Start of Block

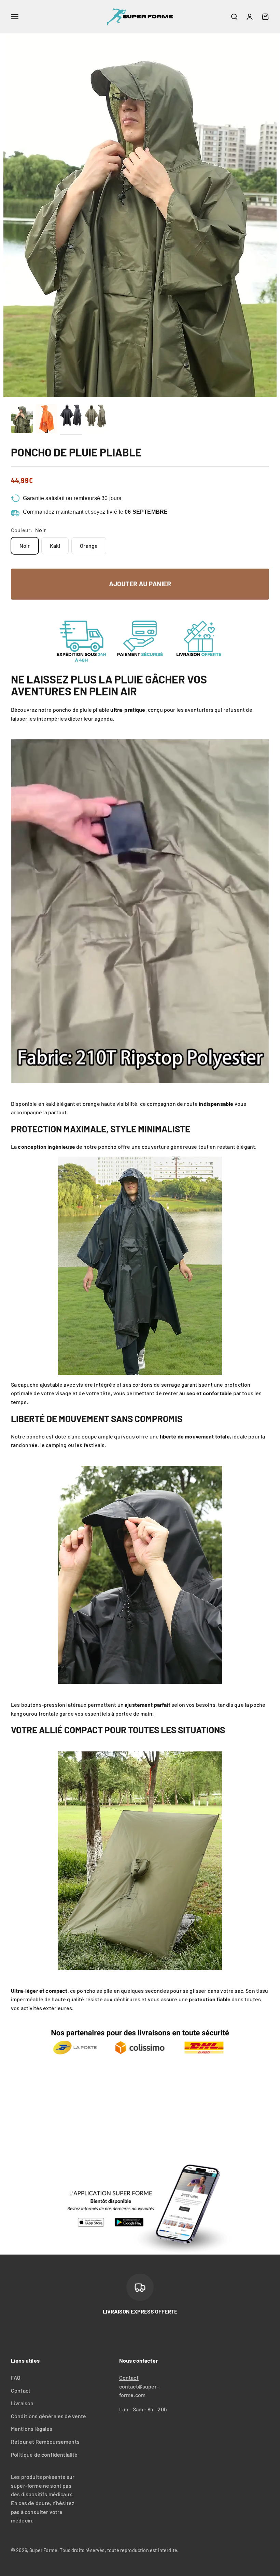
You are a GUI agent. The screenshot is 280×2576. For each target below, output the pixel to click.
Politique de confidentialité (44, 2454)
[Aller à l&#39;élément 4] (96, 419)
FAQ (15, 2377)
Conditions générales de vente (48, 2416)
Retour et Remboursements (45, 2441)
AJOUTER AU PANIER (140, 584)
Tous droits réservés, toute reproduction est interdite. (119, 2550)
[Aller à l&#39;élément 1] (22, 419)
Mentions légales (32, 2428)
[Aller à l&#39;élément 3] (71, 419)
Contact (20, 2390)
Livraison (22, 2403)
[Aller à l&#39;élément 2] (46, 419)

End of Block

**What the task requires**
Now reproduce all of the entries precisely, with no pictures in the copy.

**Your solution**
You are a GUI agent. The screenshot is 280×2576. For each target below, output the pixel to click.
Politique de confidentialité (44, 2454)
[Aller à l&#39;élément 4] (96, 419)
FAQ (15, 2377)
Conditions générales de vente (48, 2416)
Retour et Remboursements (45, 2441)
AJOUTER AU PANIER (140, 584)
Tous droits réservés, toute reproduction est interdite. (119, 2550)
[Aller à l&#39;élément 1] (22, 419)
Mentions légales (32, 2428)
[Aller à l&#39;élément 3] (71, 419)
Contact (20, 2390)
Livraison (22, 2403)
[Aller à l&#39;élément 2] (46, 419)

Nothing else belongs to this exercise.